== SET TASK 1 ==
Rewrite the lines of the listing as a numbered list, skipping any blank lines. Include only everything from the line containing "Click the asterisk" down to the line containing "[x=138, y=678]".

# start of SELECTED EXCERPT

A sugarcoated take on midcentury suburbia.

A lively and unabashedly sentimental novel examines the impact of feminism on four upper-middle-class white women in a suburb of Washington, D.C., in 1963.

Transplanted Ohioan Margaret Ryan—married to an accountant, raising three young children, and decidedly at loose ends—decides to recruit a few other housewives to form a book club. She’s thinking A Tree Grows in Brooklyn, but a new friend, artistic Charlotte Gustafson, suggests Betty Friedan’s brand-new The Feminine Mystique. They’re joined by young Bitsy Cobb, who aspired to be a veterinarian but married one instead, and Vivian Buschetti, a former Army nurse now pregnant with her seventh child. The Bettys, as they christen themselves, decide to meet monthly to read feminist books, and with their encouragement of each other, their lives begin to change: Margaret starts writing a column for a women’s magazine; Viv goes back to work as a nurse; Charlotte and Bitsy face up to problems with demanding and philandering husbands and find new careers of their own. The story takes in real-life figures like the Washington Post’s Katharine Graham and touches on many of the tumultuous political events of 1963. Bostwick treats her characters with generosity and a heavy dose of wish-fulfillment, taking satisfying revenge on the wicked and solving longstanding problems with a few well-placed words, even showing empathy for the more well-meaning of the husbands. As historical fiction, the novel is hampered by its rosy optimism, but its take on the many micro- and macroaggressions experienced by women of the era is sound and eye-opening. Although Friedan might raise an eyebrow at the use her book’s been put to, readers will cheer for Bostwick’s spunky characters.

# end of SELECTED EXCERPT

== SET TASK 2 ==
In the review, what name do the four women in the book club give themselves?

# start of RECORD SET

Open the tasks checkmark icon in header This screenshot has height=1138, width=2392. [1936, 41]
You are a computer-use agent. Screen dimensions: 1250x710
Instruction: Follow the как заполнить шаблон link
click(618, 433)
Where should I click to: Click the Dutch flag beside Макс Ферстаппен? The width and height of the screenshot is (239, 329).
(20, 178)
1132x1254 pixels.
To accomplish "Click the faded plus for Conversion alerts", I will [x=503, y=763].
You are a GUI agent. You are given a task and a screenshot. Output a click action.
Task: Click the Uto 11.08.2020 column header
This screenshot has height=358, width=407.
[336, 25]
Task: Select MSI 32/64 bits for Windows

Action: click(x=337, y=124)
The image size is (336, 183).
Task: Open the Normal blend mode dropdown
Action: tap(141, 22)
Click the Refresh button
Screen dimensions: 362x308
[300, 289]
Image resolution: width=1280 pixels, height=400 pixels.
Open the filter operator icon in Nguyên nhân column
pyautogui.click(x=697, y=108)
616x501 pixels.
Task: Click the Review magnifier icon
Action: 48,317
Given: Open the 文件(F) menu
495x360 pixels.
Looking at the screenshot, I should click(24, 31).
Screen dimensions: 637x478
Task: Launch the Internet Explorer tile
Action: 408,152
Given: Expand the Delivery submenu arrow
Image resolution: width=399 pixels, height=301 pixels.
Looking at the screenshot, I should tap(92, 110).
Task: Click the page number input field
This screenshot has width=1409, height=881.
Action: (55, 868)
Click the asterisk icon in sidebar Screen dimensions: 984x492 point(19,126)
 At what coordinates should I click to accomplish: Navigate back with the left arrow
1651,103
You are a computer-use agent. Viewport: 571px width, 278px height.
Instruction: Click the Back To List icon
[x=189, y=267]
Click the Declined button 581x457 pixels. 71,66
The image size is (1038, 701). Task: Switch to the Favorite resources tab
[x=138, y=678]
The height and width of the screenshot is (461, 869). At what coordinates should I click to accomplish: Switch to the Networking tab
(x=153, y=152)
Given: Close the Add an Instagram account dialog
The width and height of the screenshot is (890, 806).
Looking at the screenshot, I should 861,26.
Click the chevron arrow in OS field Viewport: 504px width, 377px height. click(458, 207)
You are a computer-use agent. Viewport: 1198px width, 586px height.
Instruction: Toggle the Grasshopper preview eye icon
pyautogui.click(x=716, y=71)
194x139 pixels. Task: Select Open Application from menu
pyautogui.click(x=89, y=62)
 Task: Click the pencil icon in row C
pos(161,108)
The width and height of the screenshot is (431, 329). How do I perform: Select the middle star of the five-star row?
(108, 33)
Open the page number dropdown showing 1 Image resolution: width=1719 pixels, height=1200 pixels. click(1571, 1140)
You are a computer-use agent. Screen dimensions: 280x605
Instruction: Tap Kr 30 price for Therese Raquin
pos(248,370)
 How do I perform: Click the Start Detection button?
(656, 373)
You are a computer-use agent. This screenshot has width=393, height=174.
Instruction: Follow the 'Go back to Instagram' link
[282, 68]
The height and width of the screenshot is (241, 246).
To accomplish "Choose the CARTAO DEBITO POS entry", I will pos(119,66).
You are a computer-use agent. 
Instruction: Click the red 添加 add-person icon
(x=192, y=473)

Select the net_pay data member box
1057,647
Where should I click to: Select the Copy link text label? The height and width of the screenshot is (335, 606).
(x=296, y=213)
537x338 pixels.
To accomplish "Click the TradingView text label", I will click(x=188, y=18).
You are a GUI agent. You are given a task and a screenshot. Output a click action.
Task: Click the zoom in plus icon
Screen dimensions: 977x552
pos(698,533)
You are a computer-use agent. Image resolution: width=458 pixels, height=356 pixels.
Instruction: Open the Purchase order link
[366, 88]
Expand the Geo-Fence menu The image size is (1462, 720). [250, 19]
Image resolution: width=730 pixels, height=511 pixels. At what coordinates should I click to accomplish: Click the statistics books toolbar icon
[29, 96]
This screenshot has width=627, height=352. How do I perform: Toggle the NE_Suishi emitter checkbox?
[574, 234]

# end of RECORD SET

== FINAL ANSWER 1 ==
1. Click the asterisk icon in sidebar Screen dimensions: 984x492 point(19,126)
2.  At what coordinates should I click to accomplish: Navigate back with the left arrow
3. 1651,103
4. You are a computer-use agent. Viewport: 571px width, 278px height.
5. Instruction: Click the Back To List icon
6. [x=189, y=267]
7. Click the Declined button 581x457 pixels. 71,66
8. The image size is (1038, 701). Task: Switch to the Favorite resources tab
9. [x=138, y=678]

== FINAL ANSWER 2 ==
The Bettys